🤖 AI Summary
This work addresses the challenge of effectively detecting unknown anomalies in autonomous driving systems under the absence of anomaly labels. To this end, we propose a self-supervised online anomaly detection framework based on the Joint Embedding Predictive Architecture (JEPA), which, to the best of our knowledge, is the first to apply JEPA to temporal object state data in autonomous driving. By learning latent representations from unlabeled data, the method enables effective identification of previously unseen anomalies. Integrating classical anomaly detection techniques, our approach demonstrates high detection performance for object state anomalies in unsupervised settings, as validated on the real-world nuScenes dataset.

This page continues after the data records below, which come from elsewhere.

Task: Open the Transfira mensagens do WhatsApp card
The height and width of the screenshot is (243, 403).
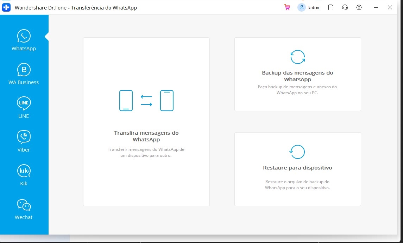Action: (146, 121)
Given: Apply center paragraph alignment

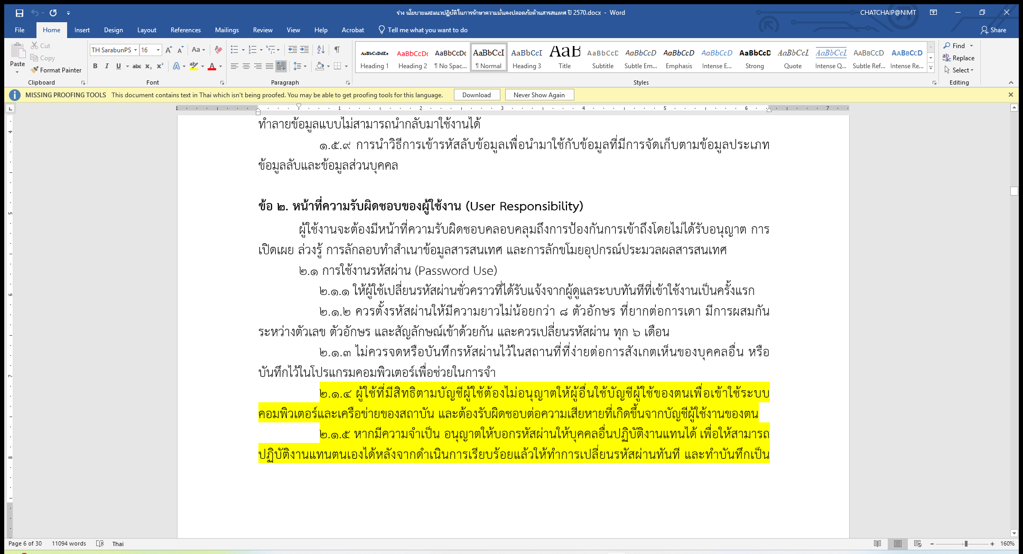Looking at the screenshot, I should click(x=246, y=66).
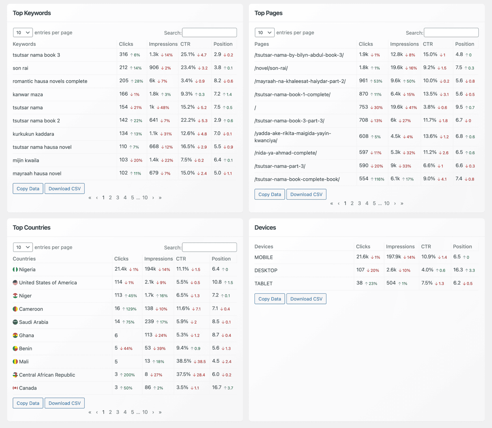Open entries per page dropdown in Top Countries

[x=23, y=247]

This significantly enhances the online robustness of autonomous driving systems against unexpected and anomalous scenarios.
📝 Abstract
As autonomous vehicles are rolled out, measures must be taken to ensure their safe operation. In order to supervise a system that is already in operation, monitoring frameworks are frequently employed. These run continuously online in the background, supervising the system status and recording anomalies. This work proposes an online monitoring framework to detect anomalies in object state representations. Thereby, a key challenge is creating a framework for anomaly detection without anomaly labels, which are usually unavailable for unknown anomalies. To address this issue, this work applies a self-supervised embedding method to translate object data into a latent representation space. For this, a JEPA-based self-supervised prediction task is constructed, allowing training without anomaly labels and the creation of rich object embeddings. The resulting expressive JEPA embeddings serve as input for established anomaly detection methods, in order to identify anomalies within object state representations. This framework is particularly useful for applications in real-world environments, where new or unknown anomalies may occur during operation for which there are no labels available. Experiments performed on the publicly available, real-world nuScenes dataset illustrate the framework's capabilities.